Whoever was lucky enough to get the back windshield ledge and play dead was out of reach. But the poor sucker who hit the floor or backed into the seat was just completely at the mercy of the Gods. You could flatten like a pancake and that hand might still hit you smack dab in the face. Sometimes, if you didn't breathe, that helped, because you weren't giving any indication of location to the tentacled-one.

Usually the car would quiet down after this little game. Then, undoubtedly, one of us would ask "Where are we?" Mom, map in hand, had not a clue but, I imagine, a raging headache. Dad, still winded from the giant squid imitation, was too irritated to respond.

So then the questioning would hit nails-on-a-chalkboard level, with the inevitable "Are we there yet?"

Now, in all my years as a parent, in retort to this annoying question, I have wanted to say, in an oh-so-patient voice, with the look of an angel on my face, "Children, if we were THERE, we wouldn't be HERE. Since we are HERE, we can't possibly be THERE. Once we get THERE, we won't be HERE anymore. So, in the HERE and NOW, please shut your mouth until we get THERE."

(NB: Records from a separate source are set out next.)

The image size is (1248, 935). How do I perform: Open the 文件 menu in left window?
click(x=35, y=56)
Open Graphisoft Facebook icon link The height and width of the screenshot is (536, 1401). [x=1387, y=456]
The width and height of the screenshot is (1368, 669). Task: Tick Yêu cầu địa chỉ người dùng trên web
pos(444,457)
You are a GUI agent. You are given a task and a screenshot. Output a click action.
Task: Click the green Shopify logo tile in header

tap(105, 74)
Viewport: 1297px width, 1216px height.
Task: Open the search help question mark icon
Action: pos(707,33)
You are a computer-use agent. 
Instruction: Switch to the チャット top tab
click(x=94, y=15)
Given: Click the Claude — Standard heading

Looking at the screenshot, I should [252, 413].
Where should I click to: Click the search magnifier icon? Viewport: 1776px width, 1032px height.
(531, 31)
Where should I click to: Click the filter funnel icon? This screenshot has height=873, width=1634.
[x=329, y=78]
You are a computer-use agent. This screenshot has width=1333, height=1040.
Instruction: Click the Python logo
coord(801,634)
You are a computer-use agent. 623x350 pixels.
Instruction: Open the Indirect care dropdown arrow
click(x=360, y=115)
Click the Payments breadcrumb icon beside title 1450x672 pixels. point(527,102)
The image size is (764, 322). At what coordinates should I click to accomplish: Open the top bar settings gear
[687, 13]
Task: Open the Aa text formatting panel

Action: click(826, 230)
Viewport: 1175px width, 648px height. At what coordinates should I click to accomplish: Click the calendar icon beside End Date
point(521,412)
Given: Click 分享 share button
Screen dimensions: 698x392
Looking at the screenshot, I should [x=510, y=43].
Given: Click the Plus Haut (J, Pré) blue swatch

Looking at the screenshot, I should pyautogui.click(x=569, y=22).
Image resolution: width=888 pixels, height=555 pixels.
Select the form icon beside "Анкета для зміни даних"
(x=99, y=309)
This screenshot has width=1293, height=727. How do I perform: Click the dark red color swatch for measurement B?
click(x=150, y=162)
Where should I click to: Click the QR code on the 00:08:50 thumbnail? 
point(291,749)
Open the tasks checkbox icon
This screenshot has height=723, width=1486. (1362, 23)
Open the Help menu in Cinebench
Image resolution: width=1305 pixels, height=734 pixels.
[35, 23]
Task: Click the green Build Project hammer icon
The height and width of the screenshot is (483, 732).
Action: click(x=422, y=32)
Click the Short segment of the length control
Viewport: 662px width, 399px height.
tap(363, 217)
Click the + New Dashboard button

Back to the 70's: there were always the complaints of I'm hungry, thirsty, bored, tired, and the happiest one, "I'm going to throw-up." That would be my younger brother, who had the unfortunate habit of getting car sick. Back in the day, since I had yet to experience my own kids with very sensitive gag reflexes, the thought of being a possible vomit victim was horrendous, unfathomable, and downright proposterous. This greatly increased the chances of my parents hearing the "Are we there yet?" line of questioning, as I wanted to get away from barf boy as quickly as humanly possible.

Through all the road trips we took as a family, none of us ever said anything that sent anybody else to a psychiatrist. I'd like to think we had fun while getting on each other's nerves, the way most Americans who vacationed via car did in the 70's and 80's.

Today I thank goodness for airplanes. They make getting THERE pretty quick. Nobody has to rely on map-reading skills, wrong turns are almost non-existent, and, goshdarnit, it's just fun to look out the window at our beautiful country.

Best of all, an airplane is a smoke-free environment, where I can simply sit back, seat belt firmly fastened, have a drink and relax.

Because I KNOW giant squids don't exist at 30,000 feet.


*If PETA has anything to do with it, this will be law next month.

**Not a real book, just a title that encompasses the attitude of the 70's: "I wonder what these things are doing in here?" (sound of seatbelt hitting floor of car.)

***Fast forward 35 years and they are now in possession of a GPS. I'd like to thank the inventor for saving my parents from killing each other during some random road trip. I'm executor of the will and I don't have time to deal with all the paperwork a double-homicide would induce.

****Notice I used a feminine pronoun here. This could have easily been "he". My brother was just as much at fault as I was.

*****This response was a blantant lie. We filtered out anything from the front seat of the car, besides the music coming from the "state-of-the-art" AM/FM, 8-track player.